Born on Melville Island but now a legend in Tigerland, the late Maurice Rioli had a short stint with St Mary’s before being snapped up by WAFL club South Fremantle where he played 168 games, scoring 133 goals and twice winning the Simpson Medal in 1980 and 1981.
Recognising his abundance of natural talent and flair for the game, Richmond recruited the talented Tiwi where he played 118 games in six seasons and scored 80 goals wearing the famous yellow and black. Rioli won the club’s Best and Fairest in 1982 and 1983 and was awarded the Norm Smith medal for his outstanding performance in the 1982 Grand Final.
Rioli was sublimely skilled, often seeming to glide across the turf, but he was also tough as nails, a quality frequently called upon in the Victorian football climate of the 1980s. Highly decorated, he was runner-up in the 1983 Brownlow Medal, named an All-Australian in 1983, 1986 and 1988.
Proving his versatility and talent once again, Rioli also received the best player award in the 1984 International Rules Series against Ireland.
He represented the Northern Territory eight times, captaining the team five times and in 1990 he returned to the NTFL to captain Waratah Football Club, coaching the team two years later. In 2005 he was named in the AFL Indigenous Team of the Century, a richly deserved reward for a man who achieved so much in the football world.

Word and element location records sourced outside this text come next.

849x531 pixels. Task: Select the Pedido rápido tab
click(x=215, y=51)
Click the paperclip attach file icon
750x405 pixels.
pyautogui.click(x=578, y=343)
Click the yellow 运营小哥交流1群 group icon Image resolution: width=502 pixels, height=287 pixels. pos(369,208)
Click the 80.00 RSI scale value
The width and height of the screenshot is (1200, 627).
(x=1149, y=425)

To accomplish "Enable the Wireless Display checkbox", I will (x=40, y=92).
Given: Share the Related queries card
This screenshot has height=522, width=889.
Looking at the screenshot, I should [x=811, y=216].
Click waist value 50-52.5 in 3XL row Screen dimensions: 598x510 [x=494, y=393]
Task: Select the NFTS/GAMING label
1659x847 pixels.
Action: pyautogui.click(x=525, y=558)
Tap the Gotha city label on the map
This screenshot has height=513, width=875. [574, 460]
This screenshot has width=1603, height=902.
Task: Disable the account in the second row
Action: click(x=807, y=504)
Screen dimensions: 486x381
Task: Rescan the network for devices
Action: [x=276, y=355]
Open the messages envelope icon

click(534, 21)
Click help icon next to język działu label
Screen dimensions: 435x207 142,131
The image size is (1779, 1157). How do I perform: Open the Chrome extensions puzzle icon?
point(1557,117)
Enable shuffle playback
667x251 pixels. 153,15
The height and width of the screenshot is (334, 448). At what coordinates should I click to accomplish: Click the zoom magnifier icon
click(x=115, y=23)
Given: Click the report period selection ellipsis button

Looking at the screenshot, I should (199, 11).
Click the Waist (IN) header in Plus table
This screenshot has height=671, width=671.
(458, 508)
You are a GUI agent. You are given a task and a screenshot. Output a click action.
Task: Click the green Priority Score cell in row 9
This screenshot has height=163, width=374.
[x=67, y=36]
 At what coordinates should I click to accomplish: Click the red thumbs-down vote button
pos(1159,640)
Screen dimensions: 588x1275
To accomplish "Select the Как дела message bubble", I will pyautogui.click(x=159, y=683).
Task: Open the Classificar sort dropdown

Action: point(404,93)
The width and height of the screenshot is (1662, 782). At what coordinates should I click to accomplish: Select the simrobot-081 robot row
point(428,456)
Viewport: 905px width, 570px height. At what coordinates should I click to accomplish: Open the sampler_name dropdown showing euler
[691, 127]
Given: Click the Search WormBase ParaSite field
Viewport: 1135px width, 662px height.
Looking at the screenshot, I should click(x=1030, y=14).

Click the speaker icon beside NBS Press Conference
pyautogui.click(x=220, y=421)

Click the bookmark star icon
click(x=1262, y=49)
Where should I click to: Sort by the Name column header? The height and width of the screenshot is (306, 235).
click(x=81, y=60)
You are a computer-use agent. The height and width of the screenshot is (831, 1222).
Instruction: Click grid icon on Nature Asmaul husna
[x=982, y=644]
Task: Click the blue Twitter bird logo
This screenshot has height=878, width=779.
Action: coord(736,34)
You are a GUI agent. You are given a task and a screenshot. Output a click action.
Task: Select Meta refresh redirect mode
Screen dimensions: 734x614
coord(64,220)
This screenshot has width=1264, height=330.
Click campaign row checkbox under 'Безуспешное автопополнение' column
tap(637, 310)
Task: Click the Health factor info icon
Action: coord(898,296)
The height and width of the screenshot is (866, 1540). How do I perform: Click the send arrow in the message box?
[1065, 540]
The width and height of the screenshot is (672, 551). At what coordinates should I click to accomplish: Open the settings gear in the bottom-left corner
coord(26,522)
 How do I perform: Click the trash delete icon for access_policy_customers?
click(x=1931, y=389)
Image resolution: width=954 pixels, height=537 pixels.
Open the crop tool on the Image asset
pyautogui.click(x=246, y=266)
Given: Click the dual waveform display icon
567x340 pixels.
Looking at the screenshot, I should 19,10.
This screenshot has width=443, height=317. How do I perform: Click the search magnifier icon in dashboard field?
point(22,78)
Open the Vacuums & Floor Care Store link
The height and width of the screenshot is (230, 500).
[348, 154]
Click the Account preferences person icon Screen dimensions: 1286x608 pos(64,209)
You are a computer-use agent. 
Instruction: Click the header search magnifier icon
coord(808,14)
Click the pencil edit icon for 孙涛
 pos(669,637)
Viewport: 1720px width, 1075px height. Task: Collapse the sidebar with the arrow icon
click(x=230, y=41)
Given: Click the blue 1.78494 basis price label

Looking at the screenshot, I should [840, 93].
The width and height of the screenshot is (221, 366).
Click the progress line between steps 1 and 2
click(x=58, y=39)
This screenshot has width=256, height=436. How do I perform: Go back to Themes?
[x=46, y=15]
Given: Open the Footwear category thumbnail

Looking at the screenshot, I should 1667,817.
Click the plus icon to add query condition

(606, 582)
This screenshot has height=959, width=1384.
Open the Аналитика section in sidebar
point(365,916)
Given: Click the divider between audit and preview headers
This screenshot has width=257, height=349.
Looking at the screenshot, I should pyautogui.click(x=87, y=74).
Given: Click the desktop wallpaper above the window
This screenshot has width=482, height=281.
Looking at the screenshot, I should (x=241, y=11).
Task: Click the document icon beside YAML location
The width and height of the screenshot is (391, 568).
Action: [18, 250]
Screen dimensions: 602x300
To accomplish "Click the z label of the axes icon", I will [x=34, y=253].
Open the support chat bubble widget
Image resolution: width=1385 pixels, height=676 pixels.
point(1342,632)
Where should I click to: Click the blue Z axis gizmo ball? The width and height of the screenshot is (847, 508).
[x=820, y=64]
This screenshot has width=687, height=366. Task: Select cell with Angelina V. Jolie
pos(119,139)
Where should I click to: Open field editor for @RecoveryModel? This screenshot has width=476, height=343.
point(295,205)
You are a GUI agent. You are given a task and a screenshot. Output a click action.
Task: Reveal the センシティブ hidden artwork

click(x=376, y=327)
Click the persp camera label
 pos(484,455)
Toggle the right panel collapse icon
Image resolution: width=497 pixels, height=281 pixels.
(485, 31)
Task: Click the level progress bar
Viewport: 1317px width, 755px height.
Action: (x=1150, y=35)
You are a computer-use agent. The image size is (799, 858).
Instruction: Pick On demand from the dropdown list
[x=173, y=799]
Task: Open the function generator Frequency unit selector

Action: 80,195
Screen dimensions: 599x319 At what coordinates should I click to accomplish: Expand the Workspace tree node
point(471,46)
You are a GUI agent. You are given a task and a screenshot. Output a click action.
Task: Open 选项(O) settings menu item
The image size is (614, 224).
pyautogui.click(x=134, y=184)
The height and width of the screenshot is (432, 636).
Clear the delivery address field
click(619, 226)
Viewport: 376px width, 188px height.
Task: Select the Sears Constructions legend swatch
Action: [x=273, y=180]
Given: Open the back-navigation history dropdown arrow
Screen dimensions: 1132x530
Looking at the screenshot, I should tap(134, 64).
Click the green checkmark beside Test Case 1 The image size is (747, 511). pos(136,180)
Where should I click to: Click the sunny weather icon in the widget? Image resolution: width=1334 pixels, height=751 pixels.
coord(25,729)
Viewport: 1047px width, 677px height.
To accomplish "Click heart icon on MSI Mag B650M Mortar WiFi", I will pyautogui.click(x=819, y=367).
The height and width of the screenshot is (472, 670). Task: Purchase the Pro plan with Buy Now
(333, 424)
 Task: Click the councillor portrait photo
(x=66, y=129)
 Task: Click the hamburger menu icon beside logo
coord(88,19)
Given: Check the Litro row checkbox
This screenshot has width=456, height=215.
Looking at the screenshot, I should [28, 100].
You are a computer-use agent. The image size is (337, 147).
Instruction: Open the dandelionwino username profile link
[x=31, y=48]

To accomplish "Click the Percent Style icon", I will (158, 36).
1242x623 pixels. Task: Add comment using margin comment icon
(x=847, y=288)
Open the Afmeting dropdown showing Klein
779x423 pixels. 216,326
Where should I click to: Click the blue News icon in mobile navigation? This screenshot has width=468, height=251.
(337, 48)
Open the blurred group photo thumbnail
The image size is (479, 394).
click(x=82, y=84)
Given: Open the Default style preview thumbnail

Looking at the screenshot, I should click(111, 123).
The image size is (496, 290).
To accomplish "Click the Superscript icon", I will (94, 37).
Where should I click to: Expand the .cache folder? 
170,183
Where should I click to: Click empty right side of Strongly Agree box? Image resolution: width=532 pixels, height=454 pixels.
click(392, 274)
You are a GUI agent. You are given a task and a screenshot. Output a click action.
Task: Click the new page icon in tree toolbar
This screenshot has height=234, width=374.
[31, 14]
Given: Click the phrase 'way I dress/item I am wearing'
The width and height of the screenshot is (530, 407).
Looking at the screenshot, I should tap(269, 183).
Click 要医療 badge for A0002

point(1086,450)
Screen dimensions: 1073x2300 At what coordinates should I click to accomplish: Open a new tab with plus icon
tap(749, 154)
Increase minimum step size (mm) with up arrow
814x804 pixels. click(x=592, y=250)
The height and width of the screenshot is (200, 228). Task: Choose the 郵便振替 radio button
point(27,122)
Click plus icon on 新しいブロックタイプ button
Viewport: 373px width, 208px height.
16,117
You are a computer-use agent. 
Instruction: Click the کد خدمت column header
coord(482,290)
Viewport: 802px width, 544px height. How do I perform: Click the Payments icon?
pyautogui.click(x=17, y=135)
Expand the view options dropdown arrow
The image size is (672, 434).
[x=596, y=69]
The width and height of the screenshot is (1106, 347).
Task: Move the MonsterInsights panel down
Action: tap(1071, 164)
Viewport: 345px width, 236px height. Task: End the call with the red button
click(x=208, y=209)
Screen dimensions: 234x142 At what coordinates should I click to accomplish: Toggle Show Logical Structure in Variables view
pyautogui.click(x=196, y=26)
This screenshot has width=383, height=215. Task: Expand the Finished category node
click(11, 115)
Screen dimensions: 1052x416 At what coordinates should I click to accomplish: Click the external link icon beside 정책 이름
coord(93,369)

In 2010 Maurice Rioli was inducted as a legend into the AFLNT Hall of Fame and this year he was inducted into the Australian Football Hall of Fame, due recognition for this giant of the game who entertained so many football fans with his ability, flair, talent and skill. Maurice Rioli is bestowed with yet another immense honour as he assumes his rightful place in the AFLNT Team of the Century.